Tarts are wonderful desserts and almost always I would pick a tart over a cake for dessert:) Joy of tart making is both in the pastry and the filling. Once you have your numbers right for the pastry, the whole new world of fillings open up to make fruit tart, chocolate tart, pecan tarts, cheese tart... the list is endless.
This recipe is adapted from a cookbook (500 fabulous cakes and more) to make a 11 inch tart pan. For a 9 inch tart pan, you can divide the ingredients by 1.5
Serves 9 to 12 people
For the pastry
2 1/4 cup all-purpose flour
1 1/2 tablespoon superfine sugar
1 1/2 teaspoon baking powder
3/4 teaspoon salt
9 tablespoon cold sweet butter(cut in pea size pieces)
1 1/2 egg yolk
6 tablespoon whipping cream
For the filling
4 1/2 eggs
pinch of salt
1 1/2 cup generous dark brown sugar (I used light brown)
3/4 cup maple syrup
3 tablespoon fresh lemon juice
9 tablespoon butter, melted
1 7/8 cup pecans (chopped)
3/4 cup pecan halves
- Sift together the flour, sugar, baking powder, and salt. Add the butter (cut pieces) and rub with your hands for about 5 minutes until the mixture looks like a coarse bread crumbs
- Slightly mix the egg yolk and whipping cream in a bowl and then add to flour mixture. Knead the mixture to make a ball
- Grease a 11inch tart/pie dish. Roll out the ball with a rolling pin into a circular shape. Once the diameter is about the size of the tart pan, roll out carefully to an addition inch and half.
- Carefully transfer the rolled dough into the tart pan and set the edges and press slightly on the side so that the you see the tart dish completely linedup with the dough. If needed, stretch little bit with your hands and press gently to get the shape especially around the edges.
- Cover with a plastic wrap and chill for 20 minutes
- Preheat a BAKING SHEET in the oven at 400F.

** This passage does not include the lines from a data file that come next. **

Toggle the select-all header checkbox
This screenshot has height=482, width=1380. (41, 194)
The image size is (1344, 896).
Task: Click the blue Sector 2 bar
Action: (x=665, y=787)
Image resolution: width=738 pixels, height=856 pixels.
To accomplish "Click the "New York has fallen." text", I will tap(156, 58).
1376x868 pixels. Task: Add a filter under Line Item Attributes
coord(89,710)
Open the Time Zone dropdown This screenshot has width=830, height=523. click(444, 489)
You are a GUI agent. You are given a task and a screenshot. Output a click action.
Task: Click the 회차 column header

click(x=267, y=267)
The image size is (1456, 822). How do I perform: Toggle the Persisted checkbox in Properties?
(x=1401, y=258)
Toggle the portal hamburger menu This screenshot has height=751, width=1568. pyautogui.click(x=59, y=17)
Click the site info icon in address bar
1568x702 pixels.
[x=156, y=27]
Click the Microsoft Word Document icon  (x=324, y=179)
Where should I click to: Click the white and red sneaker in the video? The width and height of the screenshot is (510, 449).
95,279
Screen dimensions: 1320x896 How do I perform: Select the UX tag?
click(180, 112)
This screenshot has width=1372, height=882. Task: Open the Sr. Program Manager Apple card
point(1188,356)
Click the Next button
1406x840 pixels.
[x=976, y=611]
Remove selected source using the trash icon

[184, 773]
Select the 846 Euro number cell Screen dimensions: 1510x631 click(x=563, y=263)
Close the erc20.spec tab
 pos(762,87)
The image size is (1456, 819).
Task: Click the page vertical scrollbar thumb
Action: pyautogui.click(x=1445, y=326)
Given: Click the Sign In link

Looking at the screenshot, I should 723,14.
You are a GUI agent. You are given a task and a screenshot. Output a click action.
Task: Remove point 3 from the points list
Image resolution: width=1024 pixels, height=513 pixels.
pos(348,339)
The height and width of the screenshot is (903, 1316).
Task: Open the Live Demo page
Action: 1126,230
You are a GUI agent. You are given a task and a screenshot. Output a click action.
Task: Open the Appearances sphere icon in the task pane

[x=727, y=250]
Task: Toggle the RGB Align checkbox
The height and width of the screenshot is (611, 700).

- For the filling, lightly whisk the eggs and salt. Mix in the sugar, maple syrup, lemon juice and butter. Stir in chopped nuts
- Transfer the mixture carefully into the pastry case and arrange the pecan halves in concentric circles on top. You can plan to make 3-4 concentric circles. Be careful while arranging the pecans.
- Bake on the baking sheet for 10 minutes. Reduce the heat to 325 F and bake for 25 minutes more or until done. Adjust according to your oven, the pastry color will be slightly golden brown when done
- Take the tart out of the oven and let it cool down for half an hour. Just before serving, cut into really thin slices and serve.